After a mob had chanted for his crucifixion, Pilate had Jesus led away where he was mocked, and beaten by soldiers. Then, as recounted in John 19:4-6: Once more Pilate came out and said to the Jews, "Look, I am bringing him out to you to let you know that I find no basis for a charge against him." When Jesus came out wearing the crown of thorns and the purple robe, Pilate said to them, "Here is the man!" As soon as the chief priests and their officials saw him, they shouted, "Crucify! Crucify!" But Pilate answered, "You take him and crucify him. As for me, I find no basis for a charge against him."


In the garb of a mock king, Jesus has been portrayed to the mob not as a true king but as a harmless fool. Even his title “man” contrasts ironically with the Jewish charge: “God’s Son”. But his enemies insist he be crucified because, in part, it would signify that Jesus is accursed by God. In John's Gospel the focus is on Jesus as the revealer of God. His opponents have rejected that claim and desire his death in order to vindicate their conclusion.

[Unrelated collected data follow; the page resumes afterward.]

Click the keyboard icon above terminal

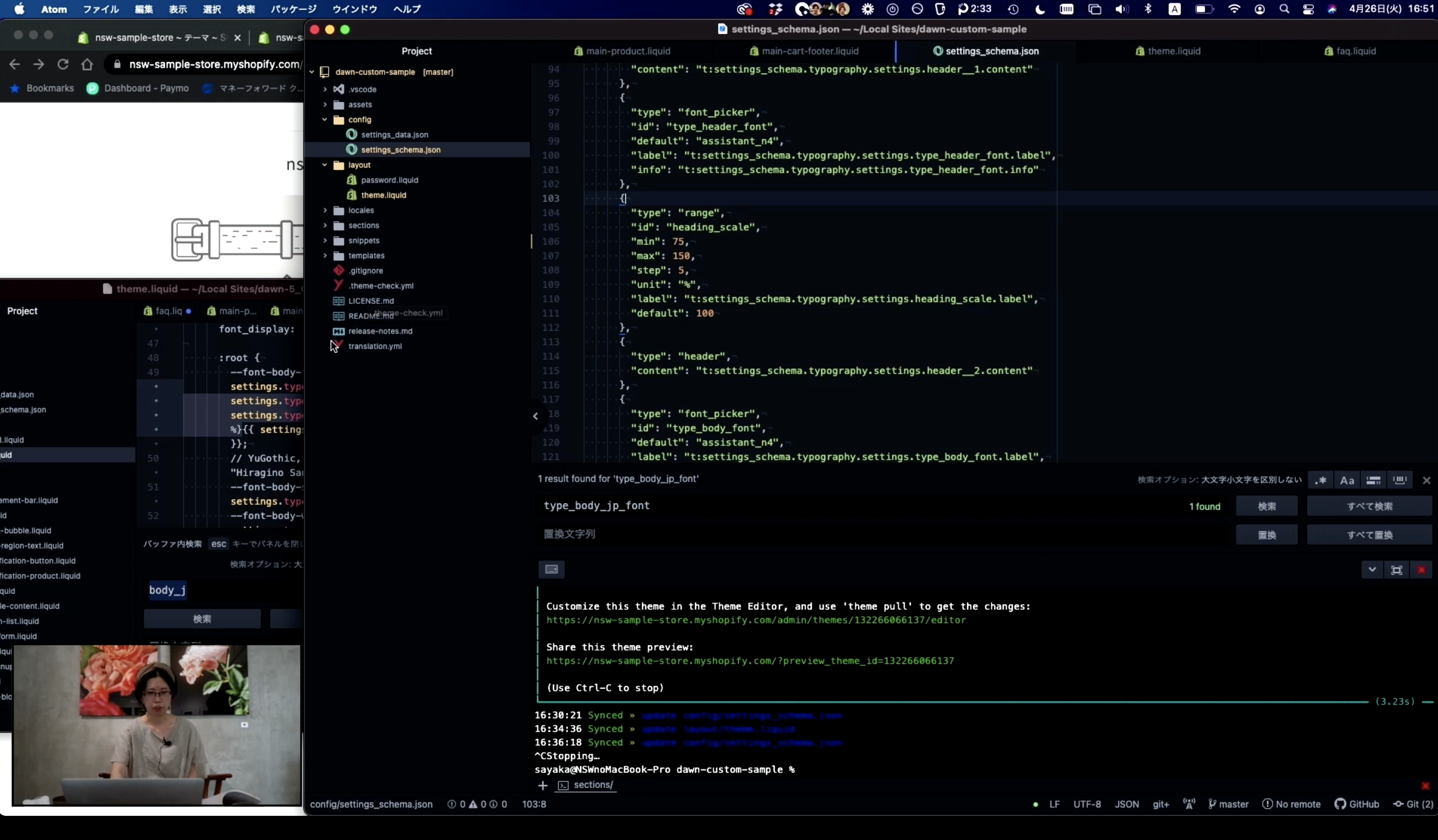(x=551, y=569)
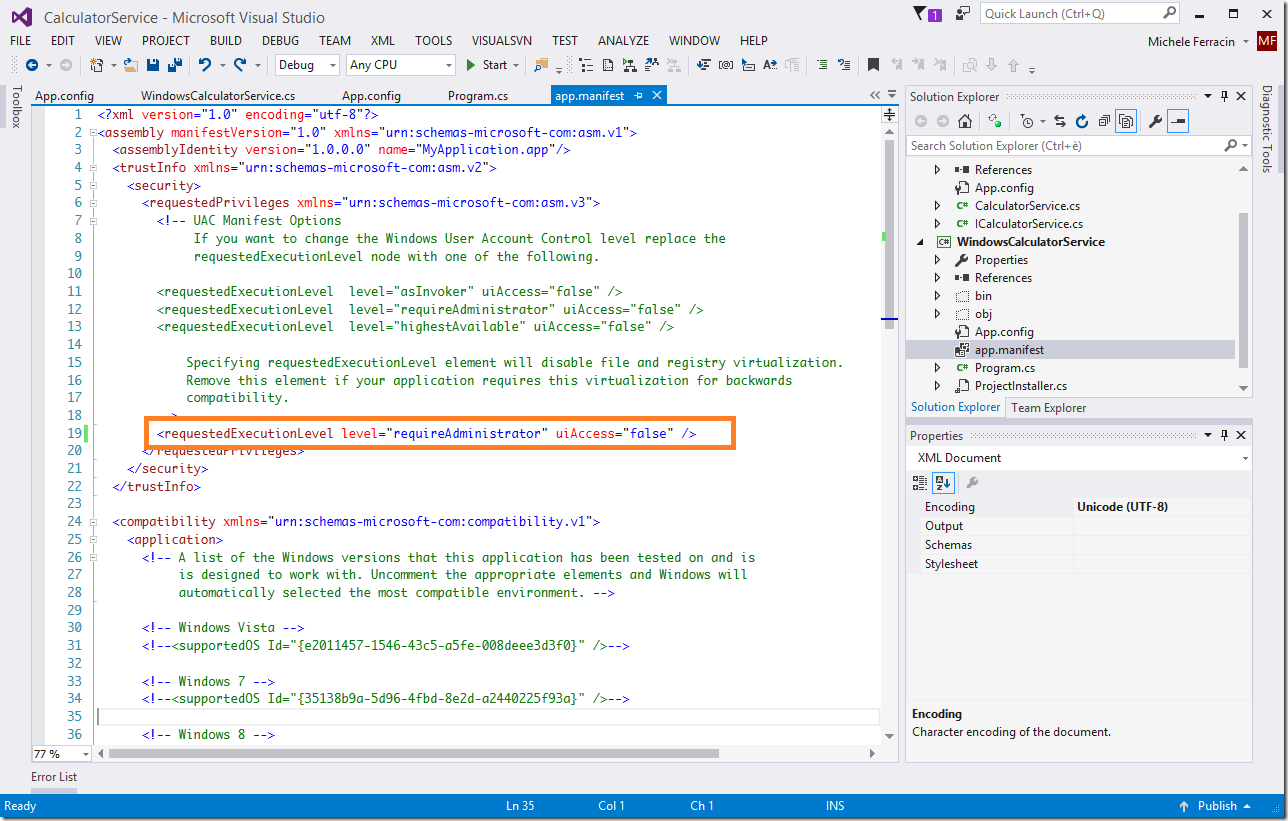Click the Save All toolbar icon

(174, 65)
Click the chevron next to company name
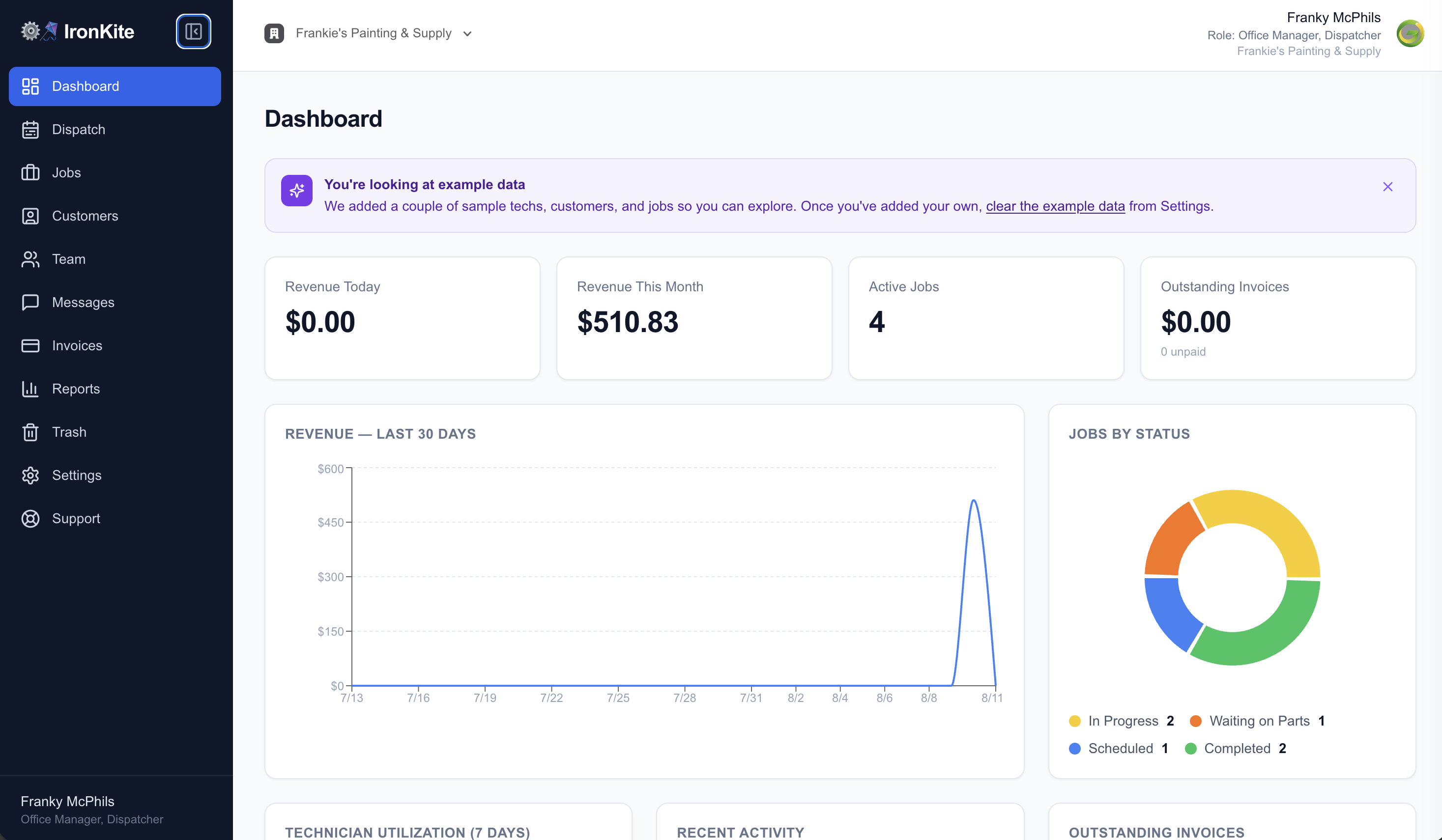1442x840 pixels. [467, 34]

Ecce Homo is a surprising depiction of Pilate’s presentation of Jesus. The figure of Jesus is detached from the deep black background by the insertion of a gold aureole, a transition between a plain abstraction and the human figure. Christ is shrouded by a white cloth that half covers his nudity yet is still punctuated by the crown of thorns. Though bloody and beaten, tied by neck and wrist, it is, paradoxically, the hidden gaze of Christ that draws the eye and most intensifies the image. This portrait shows Jesus in both his most human and most divine aspects. This religious motif is not readily identifiable in European painting other than in Portuguese pictorial production beginning in the fifteenth century.